Advancements in Hybrid Iterative Methods for Inverse Problems

10.01.2020, 10:00-11:00  –  Campus Golm, Haus 29, Raum 0.25/0.26
SFB-Seminar

Julianne Chung

In many physical systems, measurements can only be obtained on the exterior of an object (e.g., the human body or the earth's crust), and the goal is to estimate the internal structures. In other systems, signals measured from machines (e.g., cameras) are distorted, and the aim is to recover the original input signal. These are natural examples of inverse problems that arise in fields such as medical imaging, astronomy, geophysics, and molecular biology.

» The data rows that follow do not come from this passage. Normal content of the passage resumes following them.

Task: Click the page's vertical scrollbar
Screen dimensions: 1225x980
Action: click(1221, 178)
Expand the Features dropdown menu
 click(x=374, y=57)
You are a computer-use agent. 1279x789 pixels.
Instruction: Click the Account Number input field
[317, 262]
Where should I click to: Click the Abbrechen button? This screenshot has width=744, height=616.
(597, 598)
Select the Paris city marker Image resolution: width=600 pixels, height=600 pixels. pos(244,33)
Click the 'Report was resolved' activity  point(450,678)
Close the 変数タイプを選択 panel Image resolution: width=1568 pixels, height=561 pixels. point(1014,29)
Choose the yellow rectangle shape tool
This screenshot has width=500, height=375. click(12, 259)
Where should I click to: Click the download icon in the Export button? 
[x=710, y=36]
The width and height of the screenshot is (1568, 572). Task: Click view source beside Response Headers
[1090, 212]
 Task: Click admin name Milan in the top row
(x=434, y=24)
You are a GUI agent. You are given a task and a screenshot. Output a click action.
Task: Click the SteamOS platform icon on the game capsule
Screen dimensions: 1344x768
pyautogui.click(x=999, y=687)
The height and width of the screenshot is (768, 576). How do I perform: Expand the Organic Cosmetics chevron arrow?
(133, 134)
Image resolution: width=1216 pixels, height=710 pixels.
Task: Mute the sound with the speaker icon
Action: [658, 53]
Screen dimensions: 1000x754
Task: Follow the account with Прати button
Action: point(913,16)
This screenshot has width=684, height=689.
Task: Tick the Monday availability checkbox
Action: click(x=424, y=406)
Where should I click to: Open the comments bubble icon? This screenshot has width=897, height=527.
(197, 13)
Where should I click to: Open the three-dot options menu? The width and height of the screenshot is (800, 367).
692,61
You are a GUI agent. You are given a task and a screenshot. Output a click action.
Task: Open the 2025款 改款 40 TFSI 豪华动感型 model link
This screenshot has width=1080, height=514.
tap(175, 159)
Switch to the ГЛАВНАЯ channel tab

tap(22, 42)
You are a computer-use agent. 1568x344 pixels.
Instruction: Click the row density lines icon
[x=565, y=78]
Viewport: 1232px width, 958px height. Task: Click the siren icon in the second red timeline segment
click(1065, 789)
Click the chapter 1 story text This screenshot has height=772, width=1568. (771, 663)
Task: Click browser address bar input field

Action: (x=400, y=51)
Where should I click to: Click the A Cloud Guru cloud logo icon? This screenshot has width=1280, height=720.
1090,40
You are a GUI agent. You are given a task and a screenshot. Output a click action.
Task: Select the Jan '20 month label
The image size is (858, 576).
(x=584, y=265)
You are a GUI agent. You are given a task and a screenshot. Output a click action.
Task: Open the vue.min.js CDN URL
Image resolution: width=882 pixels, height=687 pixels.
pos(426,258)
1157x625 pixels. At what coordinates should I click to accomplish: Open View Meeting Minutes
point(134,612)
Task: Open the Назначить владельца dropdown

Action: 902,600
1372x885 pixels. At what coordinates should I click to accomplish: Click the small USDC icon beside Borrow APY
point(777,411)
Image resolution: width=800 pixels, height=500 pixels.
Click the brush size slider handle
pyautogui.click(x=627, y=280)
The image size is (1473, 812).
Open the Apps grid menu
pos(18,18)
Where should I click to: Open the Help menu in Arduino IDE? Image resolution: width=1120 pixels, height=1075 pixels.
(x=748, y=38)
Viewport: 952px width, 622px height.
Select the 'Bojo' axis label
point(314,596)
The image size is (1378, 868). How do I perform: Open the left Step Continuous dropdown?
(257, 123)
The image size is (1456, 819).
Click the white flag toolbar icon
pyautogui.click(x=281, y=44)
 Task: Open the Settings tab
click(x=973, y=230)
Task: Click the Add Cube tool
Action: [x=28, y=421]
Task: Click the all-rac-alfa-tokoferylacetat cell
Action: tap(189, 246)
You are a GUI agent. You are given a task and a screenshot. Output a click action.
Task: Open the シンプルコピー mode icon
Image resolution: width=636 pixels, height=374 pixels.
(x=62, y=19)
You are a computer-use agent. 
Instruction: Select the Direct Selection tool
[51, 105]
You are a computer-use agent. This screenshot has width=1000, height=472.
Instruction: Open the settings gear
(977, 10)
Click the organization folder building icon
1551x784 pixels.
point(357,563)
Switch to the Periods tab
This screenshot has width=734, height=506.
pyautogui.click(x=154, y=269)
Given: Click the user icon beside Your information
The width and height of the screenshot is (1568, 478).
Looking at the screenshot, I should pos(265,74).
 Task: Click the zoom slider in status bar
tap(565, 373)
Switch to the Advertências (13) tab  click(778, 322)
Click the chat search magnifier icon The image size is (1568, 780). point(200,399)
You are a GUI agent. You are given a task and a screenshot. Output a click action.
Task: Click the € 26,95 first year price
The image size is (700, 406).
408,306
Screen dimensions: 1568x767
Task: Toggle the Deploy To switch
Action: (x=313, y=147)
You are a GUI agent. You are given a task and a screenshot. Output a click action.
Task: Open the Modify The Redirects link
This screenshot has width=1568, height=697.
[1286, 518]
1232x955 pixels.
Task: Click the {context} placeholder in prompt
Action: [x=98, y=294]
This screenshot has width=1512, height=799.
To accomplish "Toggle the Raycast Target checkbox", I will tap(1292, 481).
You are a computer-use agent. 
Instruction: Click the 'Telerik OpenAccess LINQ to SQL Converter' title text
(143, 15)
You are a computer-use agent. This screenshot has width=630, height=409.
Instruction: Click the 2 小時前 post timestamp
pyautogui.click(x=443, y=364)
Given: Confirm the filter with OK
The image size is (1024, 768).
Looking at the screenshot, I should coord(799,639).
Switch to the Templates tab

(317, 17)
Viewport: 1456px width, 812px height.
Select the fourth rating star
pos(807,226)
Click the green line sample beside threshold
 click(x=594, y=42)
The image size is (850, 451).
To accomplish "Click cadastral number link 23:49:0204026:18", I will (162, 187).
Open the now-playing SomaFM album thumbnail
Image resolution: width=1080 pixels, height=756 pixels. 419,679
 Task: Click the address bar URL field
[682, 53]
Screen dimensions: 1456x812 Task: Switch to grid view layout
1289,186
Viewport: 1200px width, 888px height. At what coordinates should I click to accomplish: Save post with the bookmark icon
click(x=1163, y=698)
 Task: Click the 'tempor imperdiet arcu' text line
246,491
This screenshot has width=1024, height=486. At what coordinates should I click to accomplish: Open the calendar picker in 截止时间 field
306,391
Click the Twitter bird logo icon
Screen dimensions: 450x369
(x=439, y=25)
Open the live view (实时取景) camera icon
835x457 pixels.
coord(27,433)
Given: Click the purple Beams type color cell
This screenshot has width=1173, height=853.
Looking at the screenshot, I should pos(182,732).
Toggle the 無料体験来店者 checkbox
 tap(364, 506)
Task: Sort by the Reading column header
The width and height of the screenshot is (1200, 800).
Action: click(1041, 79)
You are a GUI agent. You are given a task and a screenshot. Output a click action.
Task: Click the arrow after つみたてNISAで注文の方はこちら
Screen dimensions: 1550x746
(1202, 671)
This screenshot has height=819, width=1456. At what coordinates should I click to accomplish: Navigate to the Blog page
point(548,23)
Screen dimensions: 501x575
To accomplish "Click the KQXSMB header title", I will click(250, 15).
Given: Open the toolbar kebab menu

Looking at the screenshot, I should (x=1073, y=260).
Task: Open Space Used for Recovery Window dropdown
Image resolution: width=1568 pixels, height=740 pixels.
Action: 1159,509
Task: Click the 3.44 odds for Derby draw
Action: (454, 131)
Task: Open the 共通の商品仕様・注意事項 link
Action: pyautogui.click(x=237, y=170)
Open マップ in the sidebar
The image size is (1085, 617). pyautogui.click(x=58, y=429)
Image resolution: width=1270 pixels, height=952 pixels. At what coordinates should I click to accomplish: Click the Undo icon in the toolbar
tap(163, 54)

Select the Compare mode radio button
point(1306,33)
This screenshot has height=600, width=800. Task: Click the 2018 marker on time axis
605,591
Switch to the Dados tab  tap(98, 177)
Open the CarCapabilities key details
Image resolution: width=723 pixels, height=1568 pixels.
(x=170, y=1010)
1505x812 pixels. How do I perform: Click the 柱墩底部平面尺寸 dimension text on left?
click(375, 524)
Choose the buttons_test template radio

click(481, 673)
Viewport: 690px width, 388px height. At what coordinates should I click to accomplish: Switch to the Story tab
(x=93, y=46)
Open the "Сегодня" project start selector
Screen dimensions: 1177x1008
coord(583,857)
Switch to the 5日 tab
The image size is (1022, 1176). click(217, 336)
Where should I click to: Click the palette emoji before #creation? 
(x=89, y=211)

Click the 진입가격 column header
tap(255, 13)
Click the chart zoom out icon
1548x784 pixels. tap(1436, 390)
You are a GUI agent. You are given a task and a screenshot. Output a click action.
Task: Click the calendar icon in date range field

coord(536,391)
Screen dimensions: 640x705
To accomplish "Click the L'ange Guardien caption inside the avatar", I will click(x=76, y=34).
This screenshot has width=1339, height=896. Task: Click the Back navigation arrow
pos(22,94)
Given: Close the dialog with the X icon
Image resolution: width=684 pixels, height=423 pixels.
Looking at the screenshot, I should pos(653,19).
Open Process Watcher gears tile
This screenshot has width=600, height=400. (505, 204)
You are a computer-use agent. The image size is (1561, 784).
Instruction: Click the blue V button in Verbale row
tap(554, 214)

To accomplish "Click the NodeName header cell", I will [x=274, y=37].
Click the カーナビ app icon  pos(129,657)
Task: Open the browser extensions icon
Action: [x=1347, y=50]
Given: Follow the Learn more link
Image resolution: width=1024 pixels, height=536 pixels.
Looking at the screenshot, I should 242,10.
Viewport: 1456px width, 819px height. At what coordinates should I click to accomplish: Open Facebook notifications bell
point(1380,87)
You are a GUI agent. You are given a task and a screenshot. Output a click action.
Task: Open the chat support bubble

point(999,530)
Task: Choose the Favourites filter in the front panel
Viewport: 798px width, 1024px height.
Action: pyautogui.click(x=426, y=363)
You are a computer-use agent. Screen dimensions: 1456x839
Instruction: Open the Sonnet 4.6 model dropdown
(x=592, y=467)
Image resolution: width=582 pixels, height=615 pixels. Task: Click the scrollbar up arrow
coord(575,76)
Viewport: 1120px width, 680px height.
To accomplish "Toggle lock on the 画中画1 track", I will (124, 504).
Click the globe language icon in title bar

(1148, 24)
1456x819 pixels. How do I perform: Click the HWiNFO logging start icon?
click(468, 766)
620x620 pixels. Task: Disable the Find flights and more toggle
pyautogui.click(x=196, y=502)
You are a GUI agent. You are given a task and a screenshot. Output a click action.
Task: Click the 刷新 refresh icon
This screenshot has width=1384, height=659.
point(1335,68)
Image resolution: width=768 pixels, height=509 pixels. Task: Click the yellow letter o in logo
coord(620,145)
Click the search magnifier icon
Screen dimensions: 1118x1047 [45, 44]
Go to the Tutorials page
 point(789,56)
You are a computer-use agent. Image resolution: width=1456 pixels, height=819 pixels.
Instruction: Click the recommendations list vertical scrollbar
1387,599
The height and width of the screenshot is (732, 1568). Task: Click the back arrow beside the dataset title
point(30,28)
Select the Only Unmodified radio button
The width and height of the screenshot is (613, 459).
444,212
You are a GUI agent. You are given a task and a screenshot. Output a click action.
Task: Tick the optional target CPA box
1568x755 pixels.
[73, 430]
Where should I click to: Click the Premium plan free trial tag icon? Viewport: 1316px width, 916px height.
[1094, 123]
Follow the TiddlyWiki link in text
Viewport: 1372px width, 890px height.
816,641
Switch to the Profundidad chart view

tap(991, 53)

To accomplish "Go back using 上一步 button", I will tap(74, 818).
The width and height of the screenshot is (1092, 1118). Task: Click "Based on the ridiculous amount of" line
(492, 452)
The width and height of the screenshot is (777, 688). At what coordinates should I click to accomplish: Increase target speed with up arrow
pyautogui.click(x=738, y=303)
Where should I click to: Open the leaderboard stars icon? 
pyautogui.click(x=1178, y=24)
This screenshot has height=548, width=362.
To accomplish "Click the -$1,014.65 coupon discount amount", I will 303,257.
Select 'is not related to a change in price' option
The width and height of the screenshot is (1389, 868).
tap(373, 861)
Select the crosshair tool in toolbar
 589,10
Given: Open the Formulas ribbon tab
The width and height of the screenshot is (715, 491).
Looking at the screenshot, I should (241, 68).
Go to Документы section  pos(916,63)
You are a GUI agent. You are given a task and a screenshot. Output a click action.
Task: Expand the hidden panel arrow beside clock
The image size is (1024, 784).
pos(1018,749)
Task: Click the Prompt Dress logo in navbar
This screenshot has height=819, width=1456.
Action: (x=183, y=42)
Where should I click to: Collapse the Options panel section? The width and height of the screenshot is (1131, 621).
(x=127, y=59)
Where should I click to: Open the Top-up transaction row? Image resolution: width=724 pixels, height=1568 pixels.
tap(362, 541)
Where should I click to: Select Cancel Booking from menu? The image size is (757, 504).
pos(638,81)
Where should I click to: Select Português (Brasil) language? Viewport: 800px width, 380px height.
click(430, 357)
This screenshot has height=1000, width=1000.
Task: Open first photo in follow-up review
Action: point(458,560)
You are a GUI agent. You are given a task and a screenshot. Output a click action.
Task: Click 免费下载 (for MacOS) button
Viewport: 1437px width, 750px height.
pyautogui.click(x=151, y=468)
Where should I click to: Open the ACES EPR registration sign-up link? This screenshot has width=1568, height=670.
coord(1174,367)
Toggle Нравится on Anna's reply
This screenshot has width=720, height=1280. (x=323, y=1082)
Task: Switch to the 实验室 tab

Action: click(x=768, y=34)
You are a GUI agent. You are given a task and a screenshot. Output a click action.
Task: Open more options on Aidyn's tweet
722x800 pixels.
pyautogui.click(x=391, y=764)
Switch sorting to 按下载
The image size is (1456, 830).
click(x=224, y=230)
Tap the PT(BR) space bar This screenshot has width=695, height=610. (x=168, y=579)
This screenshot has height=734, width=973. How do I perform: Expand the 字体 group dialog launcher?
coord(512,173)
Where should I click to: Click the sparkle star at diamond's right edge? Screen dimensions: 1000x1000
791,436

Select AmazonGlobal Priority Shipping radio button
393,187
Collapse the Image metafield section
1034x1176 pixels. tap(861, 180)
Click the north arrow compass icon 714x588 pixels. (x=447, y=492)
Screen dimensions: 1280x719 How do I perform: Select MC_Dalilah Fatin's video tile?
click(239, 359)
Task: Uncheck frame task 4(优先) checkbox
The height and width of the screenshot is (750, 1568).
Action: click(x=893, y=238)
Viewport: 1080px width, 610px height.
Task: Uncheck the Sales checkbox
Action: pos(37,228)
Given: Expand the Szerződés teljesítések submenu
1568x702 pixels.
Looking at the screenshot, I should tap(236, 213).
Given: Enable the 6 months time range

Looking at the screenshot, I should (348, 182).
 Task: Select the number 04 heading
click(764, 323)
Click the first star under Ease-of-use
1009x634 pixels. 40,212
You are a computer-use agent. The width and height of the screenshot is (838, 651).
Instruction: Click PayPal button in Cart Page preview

Hybrid iterative methods are increasingly being used to solve large, ill-posed inverse problems, due to their desirable properties of (1) avoiding semi-convergence, whereby later reconstructions are no longer dominated by noise, and (2) enabling adaptive and automatic regularization parameter selection.  In this talk, we describe some recent advancements in hybrid iterative methods for computing solutions to large-scale inverse problems. First, we consider a hybrid approach based on the generalized Golub-Kahan bidiagonalization for computing Tikhonov regularized solutions to problems where explicit computation of the square root and inverse of the covariance kernel for the prior covariance matrix is not feasible. This is useful for large-scale problems where covariance kernels are defined on irregular grids or are only available via matrix-vector multiplication. Second, we describe flexible hybrid methods for solving $\ell_p$ regularized inverse problems, where we approximate the p-norm penalization term as a sequence of 2-norm penalization terms using adaptive regularization matrices, and we exploit flexible preconditioning techniques to efficiently incorporate the weight updates.  We introduce a flexible Golub-Kahan approach within a Krylov-Tikhonov hybrid framework, such that our approaches extend to general (non-square) l_p regularized problems. Numerical examples from dynamic photoacoustic tomography, space-time deblurring, and passive seismic tomography demonstrate the range of applicability and effectiveness of these approaches.